# jobs in cyprus



## c4rl4 (Jul 28, 2011)

hi all 

me my husband and 2 kids are seriously researching to moving to cyprus early next year hopefully, i am currently employed here in the not so sunny england as a civil servant benefit processor for unemployment benefit i work full time but term time and just wondered if there were any such jobs in cyprus ?? or anything simular and if so where do i go about looking into these positions =. 

hope someone can help xx :tongue1:


----------



## Veronica (Apr 5, 2008)

c4rl4 said:


> hi all
> 
> me my husband and 2 kids are seriously researching to moving to cyprus early next year hopefully, i am currently employed here in the not so sunny england as a civil servant benefit processor for unemployment benefit i work full time but term time and just wondered if there were any such jobs in cyprus ?? or anything simular and if so where do i go about looking into these positions =.
> 
> hope someone can help xx :tongue1:


Hi welcome to the forum.
I am afraid that all jobs like that go to Cypriots. There is absolutely no chance of a non Cypriot getting jobs like that no matter how well qualified.
It is not a matter of what you know but whether you have an uncle or cousin who can get you a job in the government offices even if you are terrible at the job.
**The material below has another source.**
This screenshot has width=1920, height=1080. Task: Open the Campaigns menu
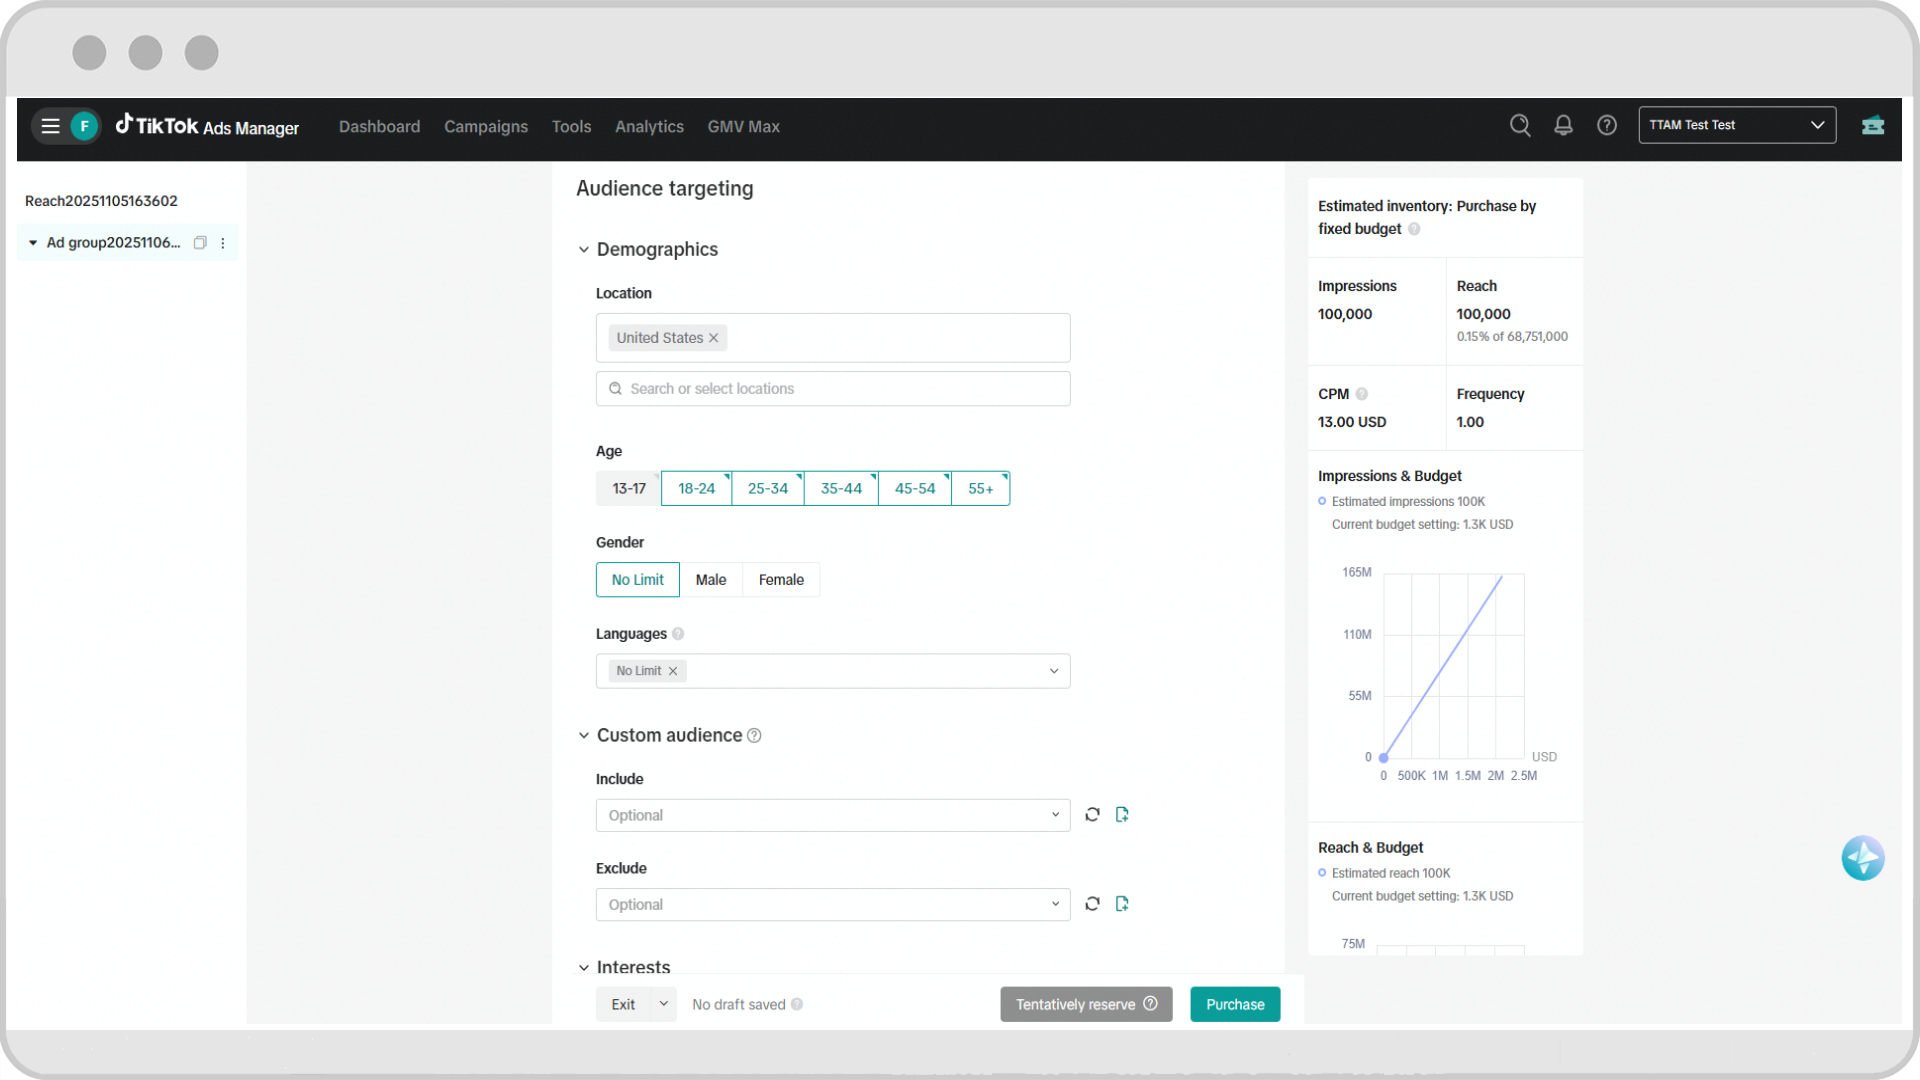click(x=486, y=127)
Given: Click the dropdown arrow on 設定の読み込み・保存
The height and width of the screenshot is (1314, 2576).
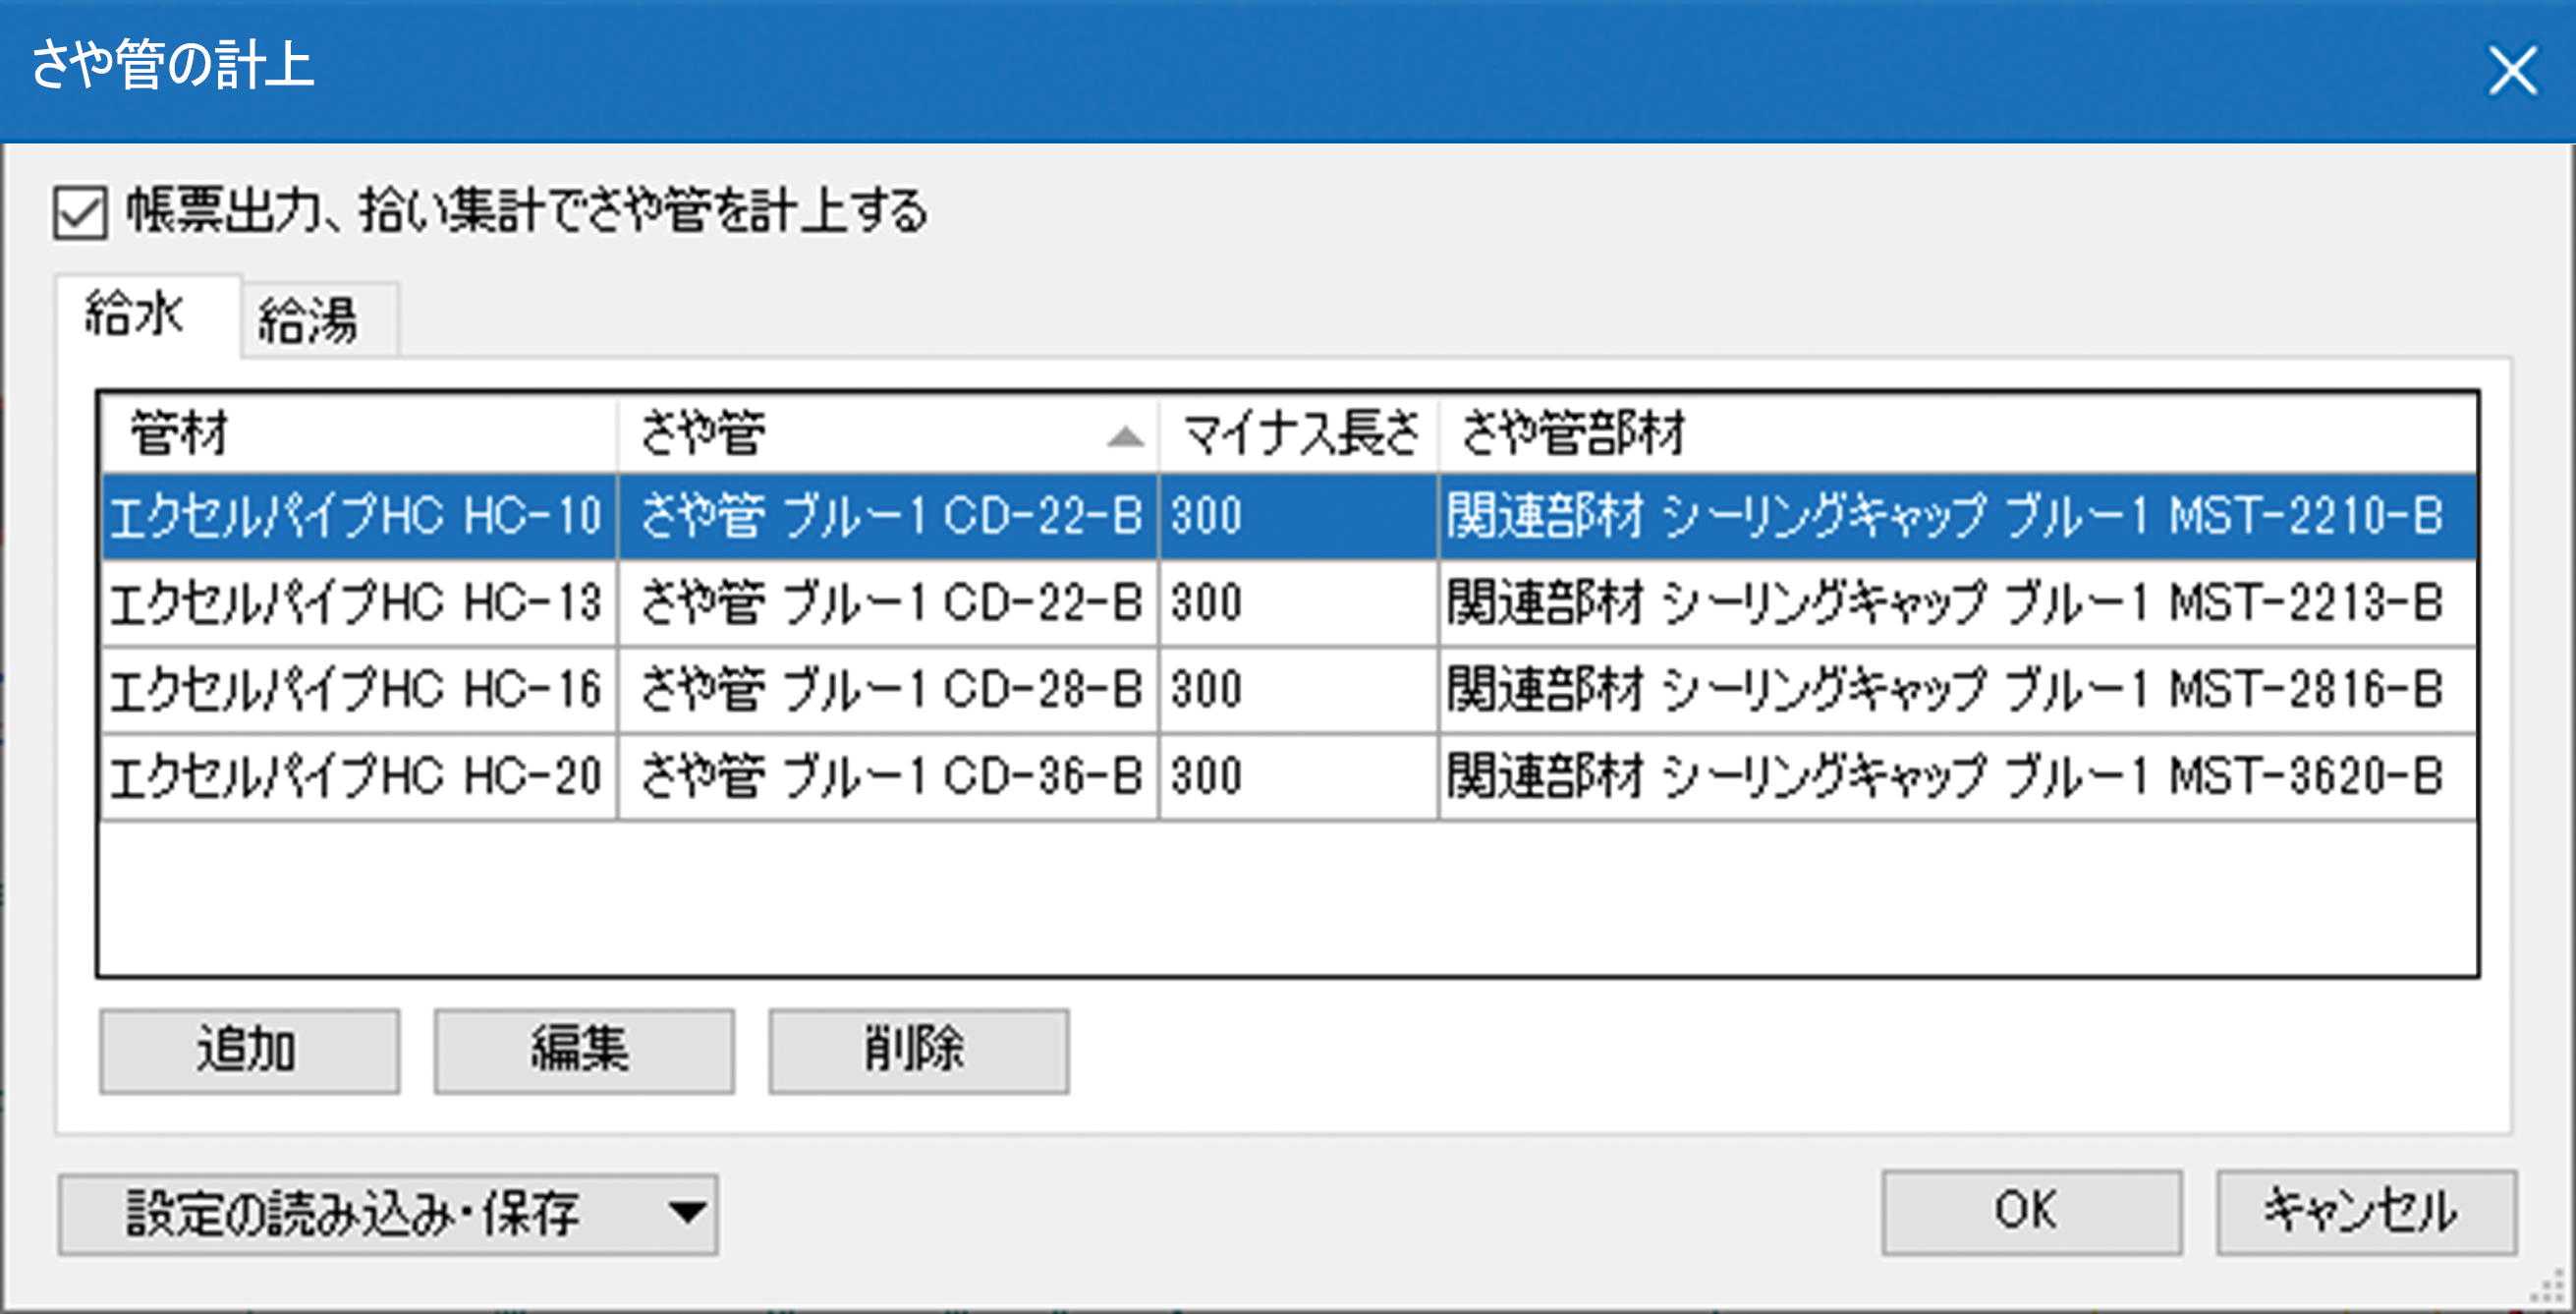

Once in such a job you are in for life no matter what sort of a mess you make of things

Veronica


----------



## c4rl4 (Jul 28, 2011)

oh no 

oh well i suppose i had better look at admin work then just thought it would be worth an ask!! 

thanks for the info xx


----------



## zin (Oct 28, 2010)

cyprus has had its debt rating cut as well so 18 euro lattes in starbucks will no longer we affordable whilst the jobs that aren't there will now not be there a little more.

BBC News - Cyprus debt rating cut by Moody's


----------



## roberda (Jul 24, 2011)

Its best to keep visiting Cyprus as much as possible, tobuild friendships and contacts up , because as the saying goes its not what you know its who you know ...:


----------